What this task involves: Rewrite the material below with "Identify the location of" changed to "Find the position of" everywhere it occurs, keeping everything else the same.

Saved entries
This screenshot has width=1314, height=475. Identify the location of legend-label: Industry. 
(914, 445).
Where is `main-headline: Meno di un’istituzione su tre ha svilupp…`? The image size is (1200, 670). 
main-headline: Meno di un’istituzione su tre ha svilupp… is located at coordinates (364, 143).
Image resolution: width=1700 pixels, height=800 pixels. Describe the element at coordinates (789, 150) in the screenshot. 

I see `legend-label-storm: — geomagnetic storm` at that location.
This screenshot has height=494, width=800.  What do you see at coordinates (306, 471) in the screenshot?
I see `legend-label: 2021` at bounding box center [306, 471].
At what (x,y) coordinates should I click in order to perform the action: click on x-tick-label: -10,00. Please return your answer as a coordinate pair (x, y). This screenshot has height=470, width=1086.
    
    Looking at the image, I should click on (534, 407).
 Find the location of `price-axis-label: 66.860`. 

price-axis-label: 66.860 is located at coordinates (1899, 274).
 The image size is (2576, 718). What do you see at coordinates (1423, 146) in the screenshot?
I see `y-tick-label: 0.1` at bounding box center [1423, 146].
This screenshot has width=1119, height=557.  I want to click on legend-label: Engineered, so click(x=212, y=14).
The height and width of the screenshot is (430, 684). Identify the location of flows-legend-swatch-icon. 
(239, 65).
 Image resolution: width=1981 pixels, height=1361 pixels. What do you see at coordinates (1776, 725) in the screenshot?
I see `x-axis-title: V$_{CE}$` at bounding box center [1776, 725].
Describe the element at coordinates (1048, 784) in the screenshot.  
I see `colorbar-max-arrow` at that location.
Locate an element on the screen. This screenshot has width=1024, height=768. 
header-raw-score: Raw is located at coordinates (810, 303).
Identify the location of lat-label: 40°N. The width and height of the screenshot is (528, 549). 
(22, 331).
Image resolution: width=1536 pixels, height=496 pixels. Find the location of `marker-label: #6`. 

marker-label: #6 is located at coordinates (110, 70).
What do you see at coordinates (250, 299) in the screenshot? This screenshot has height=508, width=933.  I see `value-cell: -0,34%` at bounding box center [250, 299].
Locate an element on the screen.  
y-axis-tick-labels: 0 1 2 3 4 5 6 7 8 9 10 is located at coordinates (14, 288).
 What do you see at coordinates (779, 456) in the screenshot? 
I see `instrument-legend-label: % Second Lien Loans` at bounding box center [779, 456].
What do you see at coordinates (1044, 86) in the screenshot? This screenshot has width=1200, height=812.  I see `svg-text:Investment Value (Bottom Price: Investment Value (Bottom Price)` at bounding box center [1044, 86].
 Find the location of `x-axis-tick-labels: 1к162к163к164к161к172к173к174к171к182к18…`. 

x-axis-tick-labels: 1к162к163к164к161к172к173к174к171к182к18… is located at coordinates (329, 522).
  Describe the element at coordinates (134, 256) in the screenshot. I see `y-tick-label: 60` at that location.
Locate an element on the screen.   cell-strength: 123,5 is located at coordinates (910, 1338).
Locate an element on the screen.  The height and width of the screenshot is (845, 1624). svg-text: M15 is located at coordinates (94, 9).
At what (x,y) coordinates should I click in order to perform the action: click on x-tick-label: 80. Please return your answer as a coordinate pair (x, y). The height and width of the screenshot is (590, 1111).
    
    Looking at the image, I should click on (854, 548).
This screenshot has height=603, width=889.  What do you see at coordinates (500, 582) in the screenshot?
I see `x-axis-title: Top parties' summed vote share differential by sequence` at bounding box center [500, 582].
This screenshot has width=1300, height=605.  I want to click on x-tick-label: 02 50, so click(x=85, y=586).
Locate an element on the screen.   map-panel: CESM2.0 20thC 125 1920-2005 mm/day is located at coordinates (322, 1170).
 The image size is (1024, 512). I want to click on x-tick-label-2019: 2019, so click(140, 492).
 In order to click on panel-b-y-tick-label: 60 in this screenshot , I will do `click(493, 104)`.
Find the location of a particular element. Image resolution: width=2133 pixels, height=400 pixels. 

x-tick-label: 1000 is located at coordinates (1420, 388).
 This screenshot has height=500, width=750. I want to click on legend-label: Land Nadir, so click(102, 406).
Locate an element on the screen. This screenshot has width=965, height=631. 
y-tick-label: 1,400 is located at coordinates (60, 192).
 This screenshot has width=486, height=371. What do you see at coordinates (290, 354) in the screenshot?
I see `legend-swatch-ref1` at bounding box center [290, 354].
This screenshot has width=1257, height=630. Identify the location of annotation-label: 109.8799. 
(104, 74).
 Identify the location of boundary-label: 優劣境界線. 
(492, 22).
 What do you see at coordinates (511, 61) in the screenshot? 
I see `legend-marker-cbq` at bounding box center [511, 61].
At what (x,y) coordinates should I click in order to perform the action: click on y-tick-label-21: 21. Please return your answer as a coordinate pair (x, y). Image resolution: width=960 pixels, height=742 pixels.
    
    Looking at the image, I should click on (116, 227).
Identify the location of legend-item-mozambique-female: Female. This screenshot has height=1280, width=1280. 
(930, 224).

Answer section:
This screenshot has width=1314, height=475. Find the position of legend-label: Industry. 
(914, 445).
Where is `main-headline: Meno di un’istituzione su tre ha svilupp…`? The image size is (1200, 670). 
main-headline: Meno di un’istituzione su tre ha svilupp… is located at coordinates (364, 143).
Image resolution: width=1700 pixels, height=800 pixels. Describe the element at coordinates (789, 150) in the screenshot. 

I see `legend-label-storm: — geomagnetic storm` at that location.
This screenshot has height=494, width=800.  What do you see at coordinates (306, 471) in the screenshot?
I see `legend-label: 2021` at bounding box center [306, 471].
At what (x,y) coordinates should I click in order to perform the action: click on x-tick-label: -10,00. Please return your answer as a coordinate pair (x, y). This screenshot has height=470, width=1086.
    
    Looking at the image, I should click on (534, 407).
 Find the location of `price-axis-label: 66.860`. 

price-axis-label: 66.860 is located at coordinates (1899, 274).
 The image size is (2576, 718). What do you see at coordinates (1423, 146) in the screenshot?
I see `y-tick-label: 0.1` at bounding box center [1423, 146].
This screenshot has width=1119, height=557.  I want to click on legend-label: Engineered, so click(x=212, y=14).
The height and width of the screenshot is (430, 684). Find the position of flows-legend-swatch-icon. 
(239, 65).
 Image resolution: width=1981 pixels, height=1361 pixels. What do you see at coordinates (1776, 725) in the screenshot?
I see `x-axis-title: V$_{CE}$` at bounding box center [1776, 725].
Describe the element at coordinates (1048, 784) in the screenshot.  
I see `colorbar-max-arrow` at that location.
Locate an element on the screen. This screenshot has width=1024, height=768. 
header-raw-score: Raw is located at coordinates (810, 303).
Find the position of lat-label: 40°N. The width and height of the screenshot is (528, 549). 
(22, 331).
Image resolution: width=1536 pixels, height=496 pixels. Find the location of `marker-label: #6`. 

marker-label: #6 is located at coordinates (110, 70).
What do you see at coordinates (250, 299) in the screenshot? This screenshot has height=508, width=933.  I see `value-cell: -0,34%` at bounding box center [250, 299].
Locate an element on the screen.  
y-axis-tick-labels: 0 1 2 3 4 5 6 7 8 9 10 is located at coordinates (14, 288).
 What do you see at coordinates (779, 456) in the screenshot? 
I see `instrument-legend-label: % Second Lien Loans` at bounding box center [779, 456].
What do you see at coordinates (1044, 86) in the screenshot? This screenshot has width=1200, height=812.  I see `svg-text:Investment Value (Bottom Price: Investment Value (Bottom Price)` at bounding box center [1044, 86].
 Find the location of `x-axis-tick-labels: 1к162к163к164к161к172к173к174к171к182к18…`. 

x-axis-tick-labels: 1к162к163к164к161к172к173к174к171к182к18… is located at coordinates (329, 522).
  Describe the element at coordinates (134, 256) in the screenshot. I see `y-tick-label: 60` at that location.
Locate an element on the screen.   cell-strength: 123,5 is located at coordinates (910, 1338).
Locate an element on the screen.  The height and width of the screenshot is (845, 1624). svg-text: M15 is located at coordinates (94, 9).
At what (x,y) coordinates should I click in order to perform the action: click on x-tick-label: 80. Please return your answer as a coordinate pair (x, y). The height and width of the screenshot is (590, 1111).
    
    Looking at the image, I should click on (854, 548).
This screenshot has height=603, width=889.  What do you see at coordinates (500, 582) in the screenshot?
I see `x-axis-title: Top parties' summed vote share differential by sequence` at bounding box center [500, 582].
This screenshot has width=1300, height=605.  I want to click on x-tick-label: 02 50, so click(x=85, y=586).
Locate an element on the screen.   map-panel: CESM2.0 20thC 125 1920-2005 mm/day is located at coordinates (322, 1170).
 The image size is (1024, 512). I want to click on x-tick-label-2019: 2019, so click(140, 492).
 In order to click on panel-b-y-tick-label: 60 in this screenshot , I will do `click(493, 104)`.
Find the location of a particular element. Image resolution: width=2133 pixels, height=400 pixels. 

x-tick-label: 1000 is located at coordinates (1420, 388).
 This screenshot has height=500, width=750. I want to click on legend-label: Land Nadir, so click(102, 406).
Locate an element on the screen. This screenshot has width=965, height=631. 
y-tick-label: 1,400 is located at coordinates (60, 192).
 This screenshot has width=486, height=371. What do you see at coordinates (290, 354) in the screenshot?
I see `legend-swatch-ref1` at bounding box center [290, 354].
This screenshot has width=1257, height=630. Find the position of annotation-label: 109.8799. 
(104, 74).
 Find the position of boundary-label: 優劣境界線. 
(492, 22).
 What do you see at coordinates (511, 61) in the screenshot? 
I see `legend-marker-cbq` at bounding box center [511, 61].
At what (x,y) coordinates should I click in order to perform the action: click on y-tick-label-21: 21. Please return your answer as a coordinate pair (x, y). Image resolution: width=960 pixels, height=742 pixels.
    
    Looking at the image, I should click on (116, 227).
Find the position of legend-item-mozambique-female: Female. This screenshot has height=1280, width=1280. 
(930, 224).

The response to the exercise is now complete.